───── DATA LISTING ─────

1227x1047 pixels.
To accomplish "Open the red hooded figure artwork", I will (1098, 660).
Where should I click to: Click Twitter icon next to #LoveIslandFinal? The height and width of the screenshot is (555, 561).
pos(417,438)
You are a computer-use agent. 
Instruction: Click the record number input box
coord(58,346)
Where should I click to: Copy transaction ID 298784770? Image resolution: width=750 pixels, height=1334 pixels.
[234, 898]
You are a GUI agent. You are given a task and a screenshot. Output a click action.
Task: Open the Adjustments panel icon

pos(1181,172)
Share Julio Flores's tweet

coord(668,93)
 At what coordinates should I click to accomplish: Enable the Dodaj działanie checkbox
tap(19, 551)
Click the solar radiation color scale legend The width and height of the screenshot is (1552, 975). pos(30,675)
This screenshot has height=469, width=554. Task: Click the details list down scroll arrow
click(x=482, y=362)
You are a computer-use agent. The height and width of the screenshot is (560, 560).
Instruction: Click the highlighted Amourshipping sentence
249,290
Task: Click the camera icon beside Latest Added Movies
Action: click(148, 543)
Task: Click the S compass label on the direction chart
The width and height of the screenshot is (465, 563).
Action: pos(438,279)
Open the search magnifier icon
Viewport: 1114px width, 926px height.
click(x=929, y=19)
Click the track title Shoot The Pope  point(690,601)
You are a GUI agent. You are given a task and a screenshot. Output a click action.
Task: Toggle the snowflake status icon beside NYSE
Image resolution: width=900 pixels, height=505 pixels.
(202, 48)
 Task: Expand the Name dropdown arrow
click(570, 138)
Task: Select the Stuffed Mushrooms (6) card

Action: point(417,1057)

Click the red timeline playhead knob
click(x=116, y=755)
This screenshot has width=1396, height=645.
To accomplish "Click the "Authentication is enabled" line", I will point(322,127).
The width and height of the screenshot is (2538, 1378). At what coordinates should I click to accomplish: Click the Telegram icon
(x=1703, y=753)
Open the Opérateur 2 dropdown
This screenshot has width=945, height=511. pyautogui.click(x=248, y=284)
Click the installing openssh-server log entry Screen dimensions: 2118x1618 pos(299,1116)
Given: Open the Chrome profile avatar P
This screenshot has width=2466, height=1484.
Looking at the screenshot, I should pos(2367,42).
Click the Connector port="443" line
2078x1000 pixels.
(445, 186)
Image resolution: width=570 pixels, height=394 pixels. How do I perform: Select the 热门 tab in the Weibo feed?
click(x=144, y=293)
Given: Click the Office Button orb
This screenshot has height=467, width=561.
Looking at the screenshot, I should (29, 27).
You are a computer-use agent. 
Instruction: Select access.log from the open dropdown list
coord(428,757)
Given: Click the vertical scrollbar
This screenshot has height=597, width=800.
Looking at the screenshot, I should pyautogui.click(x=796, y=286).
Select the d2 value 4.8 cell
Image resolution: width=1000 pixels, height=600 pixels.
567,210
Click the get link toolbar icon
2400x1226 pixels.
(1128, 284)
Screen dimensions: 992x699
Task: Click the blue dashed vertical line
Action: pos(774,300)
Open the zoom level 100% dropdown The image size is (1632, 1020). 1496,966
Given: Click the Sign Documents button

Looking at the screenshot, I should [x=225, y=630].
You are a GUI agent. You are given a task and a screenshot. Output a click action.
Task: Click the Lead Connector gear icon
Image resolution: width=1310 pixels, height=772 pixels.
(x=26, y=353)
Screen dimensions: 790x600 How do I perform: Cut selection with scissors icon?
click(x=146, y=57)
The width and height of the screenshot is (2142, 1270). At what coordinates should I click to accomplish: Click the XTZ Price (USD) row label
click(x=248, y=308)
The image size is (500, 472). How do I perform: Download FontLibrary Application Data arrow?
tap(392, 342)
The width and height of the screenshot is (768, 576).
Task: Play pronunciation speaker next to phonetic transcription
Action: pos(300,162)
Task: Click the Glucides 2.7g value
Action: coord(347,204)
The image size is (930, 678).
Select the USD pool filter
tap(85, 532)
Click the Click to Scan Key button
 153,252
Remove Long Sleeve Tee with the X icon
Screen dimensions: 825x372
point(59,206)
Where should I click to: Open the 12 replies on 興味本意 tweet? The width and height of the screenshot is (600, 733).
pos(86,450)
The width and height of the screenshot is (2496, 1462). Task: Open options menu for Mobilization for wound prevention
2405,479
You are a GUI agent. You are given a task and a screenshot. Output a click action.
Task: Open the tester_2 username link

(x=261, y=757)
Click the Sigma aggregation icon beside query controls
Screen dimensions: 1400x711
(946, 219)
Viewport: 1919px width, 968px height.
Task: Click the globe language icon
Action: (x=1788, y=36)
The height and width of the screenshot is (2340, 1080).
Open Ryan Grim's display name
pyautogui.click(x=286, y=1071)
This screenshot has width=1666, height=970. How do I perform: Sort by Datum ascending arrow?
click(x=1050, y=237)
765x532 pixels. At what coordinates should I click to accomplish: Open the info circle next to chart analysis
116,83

─────

▶ _EXERCISE BRIEF_
Reproduce every one of the collection entries above, line for line, with no changes.

▶ _RIGHT ANSWER_
1227x1047 pixels.
To accomplish "Open the red hooded figure artwork", I will (1098, 660).
Where should I click to: Click Twitter icon next to #LoveIslandFinal? The height and width of the screenshot is (555, 561).
pos(417,438)
You are a computer-use agent. 
Instruction: Click the record number input box
coord(58,346)
Where should I click to: Copy transaction ID 298784770? Image resolution: width=750 pixels, height=1334 pixels.
[234, 898]
You are a GUI agent. You are given a task and a screenshot. Output a click action.
Task: Open the Adjustments panel icon

pos(1181,172)
Share Julio Flores's tweet

coord(668,93)
 At what coordinates should I click to accomplish: Enable the Dodaj działanie checkbox
tap(19, 551)
Click the solar radiation color scale legend The width and height of the screenshot is (1552, 975). pos(30,675)
This screenshot has height=469, width=554. Task: Click the details list down scroll arrow
click(x=482, y=362)
You are a computer-use agent. The height and width of the screenshot is (560, 560).
Instruction: Click the highlighted Amourshipping sentence
249,290
Task: Click the camera icon beside Latest Added Movies
Action: click(148, 543)
Task: Click the S compass label on the direction chart
The width and height of the screenshot is (465, 563).
Action: pos(438,279)
Open the search magnifier icon
Viewport: 1114px width, 926px height.
click(x=929, y=19)
Click the track title Shoot The Pope  point(690,601)
You are a GUI agent. You are given a task and a screenshot. Output a click action.
Task: Toggle the snowflake status icon beside NYSE
Image resolution: width=900 pixels, height=505 pixels.
(202, 48)
 Task: Expand the Name dropdown arrow
click(570, 138)
Task: Select the Stuffed Mushrooms (6) card

Action: point(417,1057)

Click the red timeline playhead knob
click(x=116, y=755)
This screenshot has width=1396, height=645.
To accomplish "Click the "Authentication is enabled" line", I will point(322,127).
The width and height of the screenshot is (2538, 1378). At what coordinates should I click to accomplish: Click the Telegram icon
(x=1703, y=753)
Open the Opérateur 2 dropdown
This screenshot has width=945, height=511. pyautogui.click(x=248, y=284)
Click the installing openssh-server log entry Screen dimensions: 2118x1618 pos(299,1116)
Given: Open the Chrome profile avatar P
This screenshot has width=2466, height=1484.
Looking at the screenshot, I should pos(2367,42).
Click the Connector port="443" line
2078x1000 pixels.
(445, 186)
Image resolution: width=570 pixels, height=394 pixels. How do I perform: Select the 热门 tab in the Weibo feed?
click(x=144, y=293)
Given: Click the Office Button orb
This screenshot has height=467, width=561.
Looking at the screenshot, I should (29, 27).
You are a computer-use agent. 
Instruction: Select access.log from the open dropdown list
coord(428,757)
Given: Click the vertical scrollbar
This screenshot has height=597, width=800.
Looking at the screenshot, I should pyautogui.click(x=796, y=286).
Select the d2 value 4.8 cell
Image resolution: width=1000 pixels, height=600 pixels.
567,210
Click the get link toolbar icon
2400x1226 pixels.
(1128, 284)
Screen dimensions: 992x699
Task: Click the blue dashed vertical line
Action: pos(774,300)
Open the zoom level 100% dropdown The image size is (1632, 1020). 1496,966
Given: Click the Sign Documents button

Looking at the screenshot, I should [x=225, y=630].
You are a GUI agent. You are given a task and a screenshot. Output a click action.
Task: Click the Lead Connector gear icon
Image resolution: width=1310 pixels, height=772 pixels.
(x=26, y=353)
Screen dimensions: 790x600 How do I perform: Cut selection with scissors icon?
click(x=146, y=57)
The width and height of the screenshot is (2142, 1270). At what coordinates should I click to accomplish: Click the XTZ Price (USD) row label
click(x=248, y=308)
The image size is (500, 472). How do I perform: Download FontLibrary Application Data arrow?
tap(392, 342)
The width and height of the screenshot is (768, 576).
Task: Play pronunciation speaker next to phonetic transcription
Action: pos(300,162)
Task: Click the Glucides 2.7g value
Action: coord(347,204)
The image size is (930, 678).
Select the USD pool filter
tap(85, 532)
Click the Click to Scan Key button
 153,252
Remove Long Sleeve Tee with the X icon
Screen dimensions: 825x372
point(59,206)
Where should I click to: Open the 12 replies on 興味本意 tweet? The width and height of the screenshot is (600, 733).
pos(86,450)
The width and height of the screenshot is (2496, 1462). Task: Open options menu for Mobilization for wound prevention
2405,479
You are a GUI agent. You are given a task and a screenshot. Output a click action.
Task: Open the tester_2 username link

(x=261, y=757)
Click the Sigma aggregation icon beside query controls
Screen dimensions: 1400x711
(946, 219)
Viewport: 1919px width, 968px height.
Task: Click the globe language icon
Action: (x=1788, y=36)
The height and width of the screenshot is (2340, 1080).
Open Ryan Grim's display name
pyautogui.click(x=286, y=1071)
This screenshot has width=1666, height=970. How do I perform: Sort by Datum ascending arrow?
click(x=1050, y=237)
765x532 pixels. At what coordinates should I click to accomplish: Open the info circle next to chart analysis
116,83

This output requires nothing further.